1. Appellants contend that because of the fact that the wheat represented by the storage tickets held by plaintiff had been shipped out of the Walbridge warehouses, and sold and converted by defendants, prior to the transfer of the tickets to him, the mere indorsement and delivery of the tickets did not operate as an assignment of the cause of action for the conversion. We are unable to concur in this contention. The tickets here in question were issued by Walbridge as a public warehouseman, and their validity, force, and effect are controlled by the general statutes of the state on the subject. By statute, such tickets are made transferable and negotiable by indorsement and delivery. They are negotiable, — not, perhaps, to the full extent of bills of exchange and promissory notes, but to the extent of transferring the title to the property to an indorsee or purchaser, together with all rights and remedies of the holder. They are contracts, *501in every sense of the term, and the assignment thereof must, in the nature of things, carry with it all rights incident thereto. The general rule of law with reference to storage tickets of .this character, whether issued pursuant to some statutory requirement or otherwise, is that the sale of the tickets by indorsement and delivery operates as a transfer to the indorsee or purchaser of the legal title to the commodity represented thereby, and the warehouseman becomes liable to the indorsee to the same extent as to the original holder. And in case of such indorsement and transfer the indorsee may maintain an action against the warehouseman for injury to the property, whether the injury occurred before or after the transfer of the ticket. Sargent v. Central, 15 Ill. App. 553.

This court has on several occasions given utterance, in explicit language, to its opinion as to the character of storage tickets issued by public warehousemen. It was said in Thompson v. Thompson, 78 Minn. 379, 385, 81 N. W. 204, 543 (the court speaking through Justice LOVELY), that

“The tickets designating the amount of grain, charge for storage, and the ownership of the property pass from hand to hand among our citizens, in ordinary commercial transactions, in lieu of the grain itself, and are symbolic both of the title which actually passes by such transfers, and of the money value which the property is worth at any given time.”

See, also, State v.
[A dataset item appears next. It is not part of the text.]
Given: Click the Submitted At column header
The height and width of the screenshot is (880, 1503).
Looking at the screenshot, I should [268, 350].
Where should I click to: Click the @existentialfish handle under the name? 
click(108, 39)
Cowdery, 79 Minn. 94, 97, 81 N. W. 750; State v. Loomis, 27 Minn. 521, 8 N. W. 758. So there can be no doubt that a transfer by indorsement and delivery of storage tickets of this kind passes to the indorsee or purchaser not only the title to the wheat evidenced thereby, but all rights and remedies possessed by the holder ’at the time of such transfer, as well. And we hold, without further remark, that the transfer of the storage tickets in question to plaintiff conferred upon him title to the wheat, and every right and remedy which the holders thereof possessed at the time of the transfer. The mere fact that there may have been some secret agreement or understanding between the ticket holders and plaintiff to the effect that the transfer was to be considered as conditional is immaterial, and *502there was no error in the ruling of the court below on this subject. The tickets were in fact transferred by indorsement and delivery, thus conveying to plaintiff the legal title and all rights incident thereto; and the original holders could not thereafter, as to these defendants, or others who might deal with plaintiff as the owner of the tickets, be heard to assert or claim any right reserved in them of which no notice was given.
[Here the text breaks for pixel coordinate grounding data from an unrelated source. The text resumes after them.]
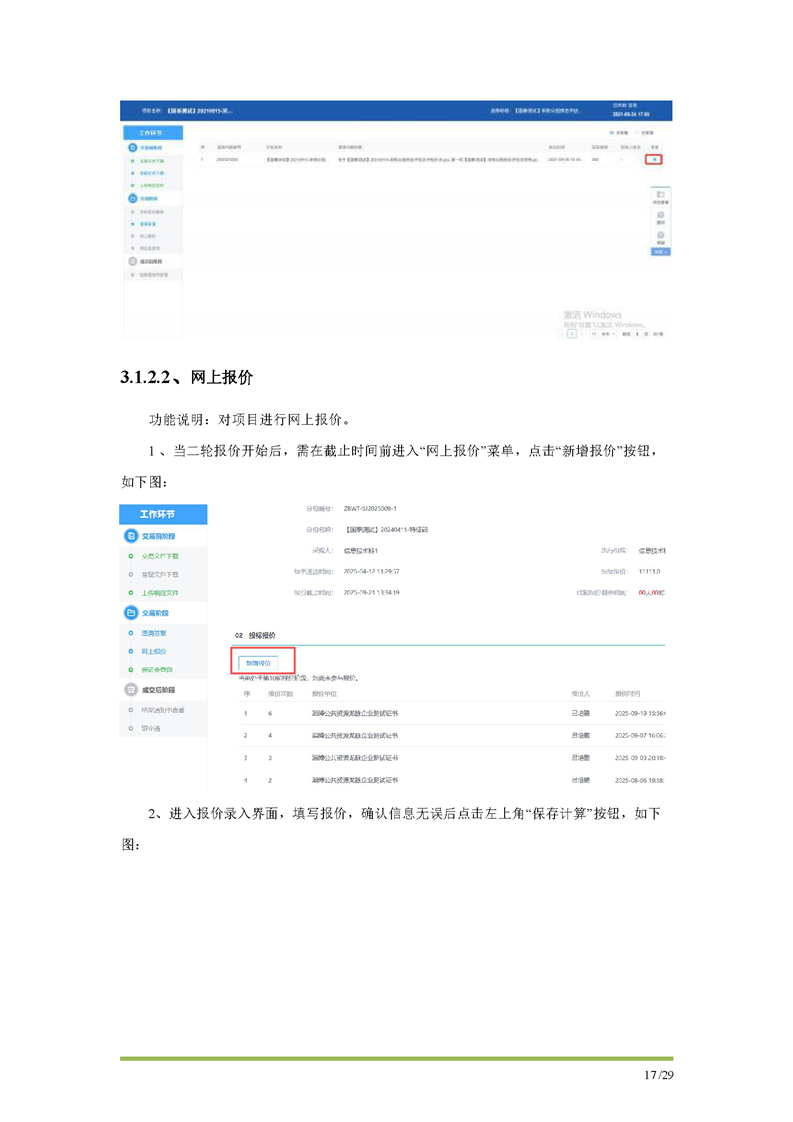Screen dimensions: 793x1122
Task: Open 上传响应文件 in the lower sidebar
Action: 159,594
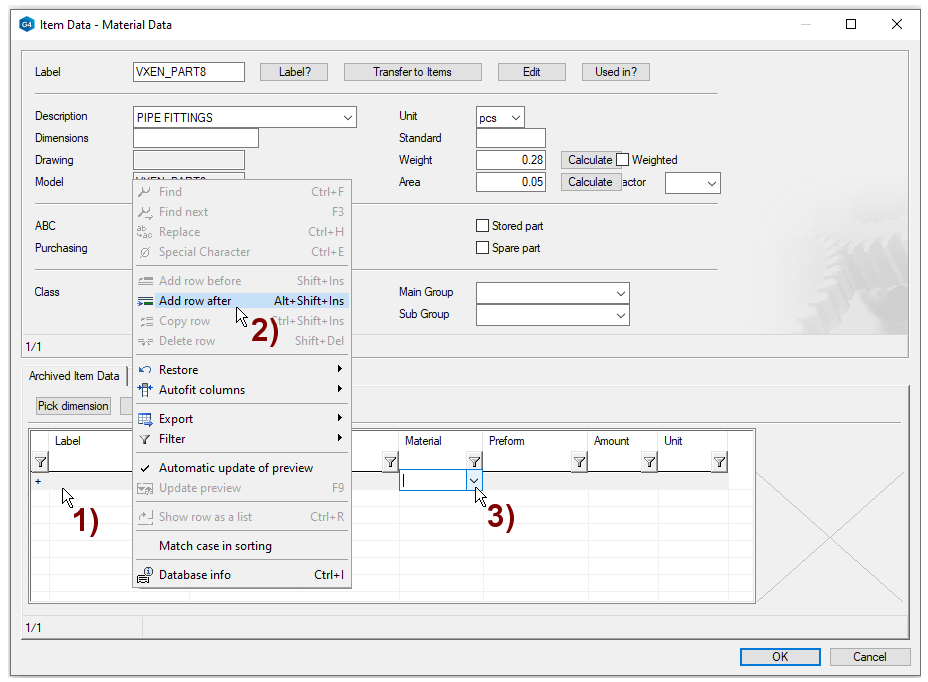Open the Material cell dropdown arrow
The height and width of the screenshot is (682, 928).
pyautogui.click(x=474, y=481)
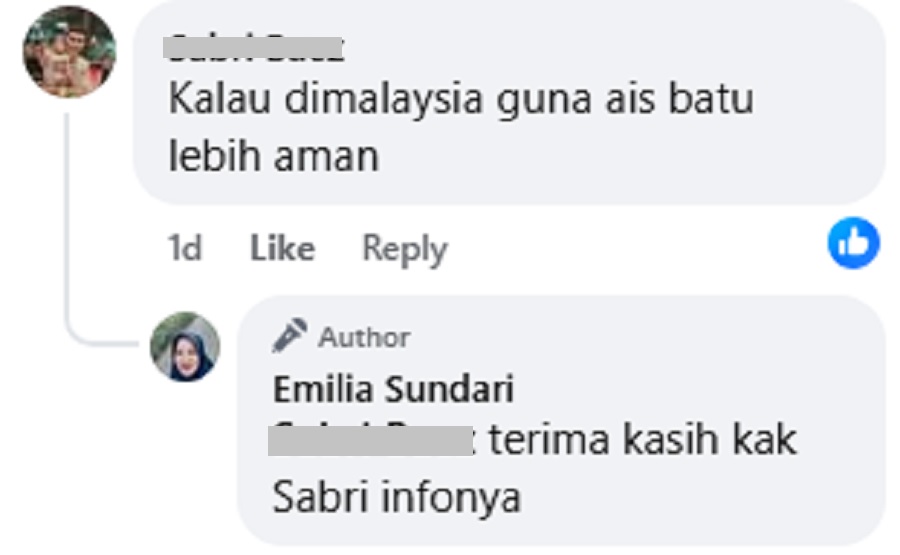Click the word 'Sabri' in Emilia's reply
The image size is (900, 555).
[320, 496]
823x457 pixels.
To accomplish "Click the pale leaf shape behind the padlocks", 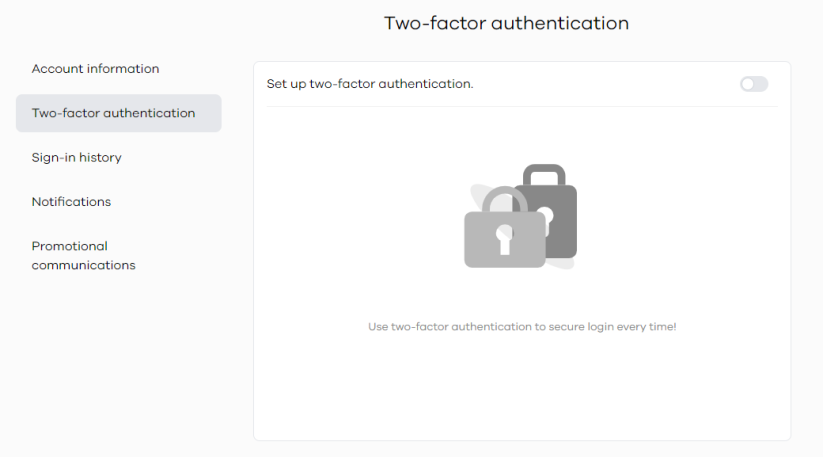I will pos(477,197).
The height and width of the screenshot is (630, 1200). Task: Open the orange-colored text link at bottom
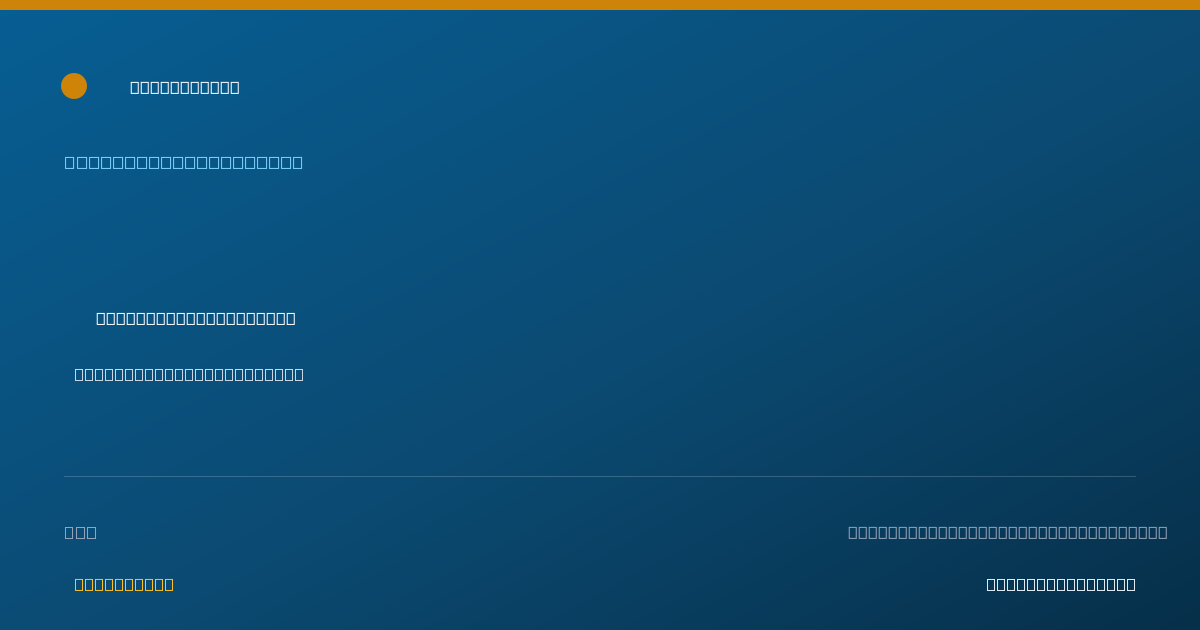click(x=124, y=584)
2. It is claimed by defendants that they were, in the matter of the sale of the wheat in question, the agents of Walbridge, the warehouseman, were innocent of any wrongdoing, had no notice, actual or constructive, of the rights of the ticket holders or plaintiff, and are not liable for the conversion of the wheat. The case of Leuthold v. Fairchild, 35 Minn. 99, 27 N. W. 503, 28 N. W. 218, is cited in support of this contention. The question as to the extent of the liability of a commission merchant who acts as an agent for a warehouseman at a distant point in the matter of receiving and disposing of grain shipped to him by such warehouseman, and who has no interest in the sale of the grain or its proceeds, and acts purely and solely as an agent, is not before the court in this case. The Leuthold case is not in point. In that case the defendant in fact acted in the capacity of agent and' there was no intentional or other wrongful act on his part; nor was he in any way, so far as the record of the case discloses, interested in the property or its proceeds. In the case at bar, however, defendants were more than the mere agents of Walbridge. They held an indebtedness against him; had taken storage tickets from him purporting to be for wheat deposited by them in his elevators, though no wheat was by them ever so deposited, as security for the payment of that indebtedness. They had in fact no claim to the wheat in question, but it was shipped to them by Walbridge, to be by them sold and applied upon his account and indebtedness. They were interested parties, not mere agents. They acted in their own interests, and the principle of the Leuthold case has no application.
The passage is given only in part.